OPINION

Canadian case for active management

With all the fanfare around exchange-traded funds, factor-based investing and robo-management, institutional investors might have forgotten that good active management can also be a worthwhile endeavour.

In her recent article “OTPP makes paying well pay off”, Amanda White pointed to the success of the Ontario Teachers’ Pension Plan, which exceeded its policy benchmark by 1 percentage point over the decade ending December 31, 2016, using good, professional active management. Canadian research covering that same decade shows that this high level of outperformance, although difficult, is attainable, even for lesser endowed funds. In fact, good, professional active management should be able to add 0.5-1.0 percentage point in value at the total fund level for most institutional investors.

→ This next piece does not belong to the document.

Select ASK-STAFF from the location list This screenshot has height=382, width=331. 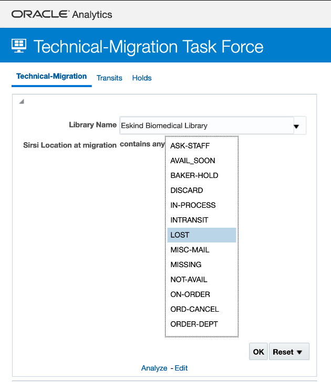tap(190, 146)
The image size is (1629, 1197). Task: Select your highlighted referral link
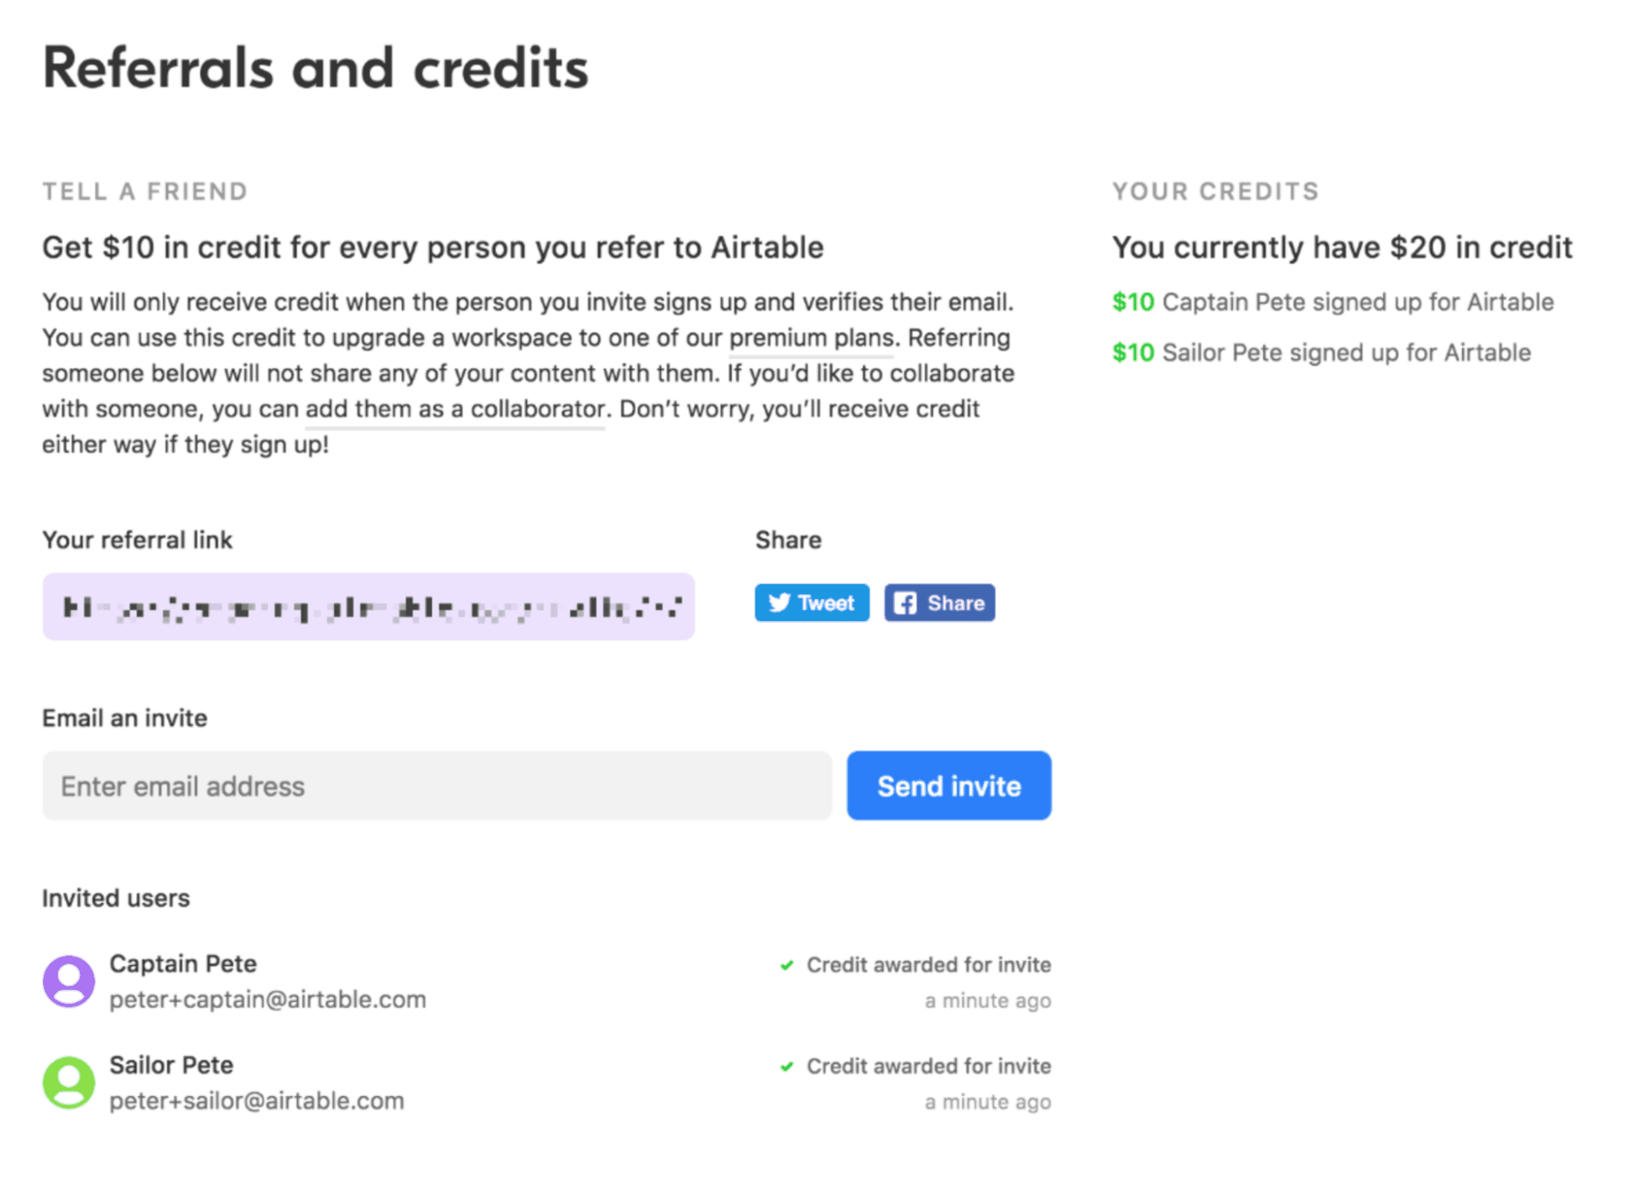coord(368,605)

First, passive management most certainly leads to slight benchmark underperformance, as even passive investing has some fees (although minimal). As a result, the value of active management should not be underestimated, particularly in these volatile, low-return markets. One hundred basis points of value added in a low-return environment – for example, 1 percentage point of a 5 per cent return, meaning 20 per cent of the total – is proportionally worth considerably more now than in previous double-digit return decades (1 percentage point of a 10 per cent return is just 10 per cent of the total). It can be the difference between first- and fourth-quartile performance.

Skill in active management is generally a function of three factors:

  • Good manager or stock selection and retention
  • Timely changes to strategic asset mix allocation
  • Improved implementation (good execution, cash equitisation and favourable rebalancing).

Let me elaborate on the Canadian research a little further. Russell Investments has tracked actual, active manager return performance, by asset class, for more than 30 years in Canada (longer in the US). By comparing these manager returns by asset class relative to common passive benchmarks, rolling five-year, value added frequency distributions were constructed for all active managers followed. This enabled the calculation of the average median and first-quartile value added by managers in each asset category (see Table 1), for the major, liquid, traditional asset classes Canadian institutional investors commonly used over time. From that, the following table was produced, showing reasonable targets for value added, by asset class:

Table 1Reasonable value-added asset class targets

Asset class (1st quartile – median = difference) Value-added target
Bonds                     (48 bps – 18 bps = 30 bps)   40 bps
Canadian equities  (301 bps – 118 bps = 183 bps) 150 bps
US equities            (224 bps – 48 bps = 176 bps) 150 bps
Other equities    (364 bps – 145 bps = 219 bps) 150 bps

We then rolled up these active manager, bottom-up, asset class targets to the total fund level and compared them with top-down peer performance for the 10 years ending December 31, 2016. Fortuitously, most asset-class performance for that decade in Canadian dollars was about 5 per cent or below, with the S&P/TSX (Canadian equity) 10-year return at 4.72 per cent, almost identical to the FTSE/TMX (Canadian bond) return at 4.78 per cent. This allowed total fund peer comparison. The performance of three of the largest comparative institutional universes in Canada over that same decade ending December 31, 2016, is described here:

  • A large money manager survey contained the performance of numerous institutional, manager, pooled funds segregated by asset class and at the total fund level (i.e., aggressive, moderate and conservative balanced funds, based on equity allocation). Their 10-year median for balanced funds ranged from 5.4 per cent (conservative) to 5.9 per cent (moderate), while the first-quartile balanced managers provided average returns between 5.7 per cent (conservative) and 6.1 per cent (aggressive).
  • A major pension plan survey (PPS) we reviewed contained the performance of 88 sponsor defined benefit pension plans in Canada. Their total fund, median return for the 10 years was 6.0 per cent, while the first-quartile return was 6.4 per cent
  • The Canadian Association of University Business Officers Investment Survey (CAUBO) 2016 contains the performance of university endowment funds in Canada. Their total fund, median return for the 10-year period was 5.6 per cent, while the first-quartile return was 6.1 per cent.

A number of conclusions could be drawn from this:

  • Adding value to the passive benchmark, net of fees, through active management is usually no mean feat
  • Nevertheless, for the 10 years ending December 31, 2016, in Canada, even the median manager in all three major, institutional, comparative surveys was able to exceed the 5 per cent passive, common index target, net of fees, at the total fund level
  • First-quartile performance, usually considered a better standard for successful active management, provided even more convincing value-added performance net of fees
  • The relatively few basis points in net value added through active management lead to huge total fund savings, especially when you consider the power of compound interest.

In summary, through research and factual analysis (bottom up and top down), it has been demonstrated that good, professional active management has provided 50 bps to 100 bps in added value at the total fund level, relative to a passive benchmark. Good professional, active management can add value. Perhaps this is why we are seeing even passive luminaries such as Burt Malkielac reconsidering their stance on market efficiency.

Bruce B. Curwood is director, investment strategy at Russell Investments Canada.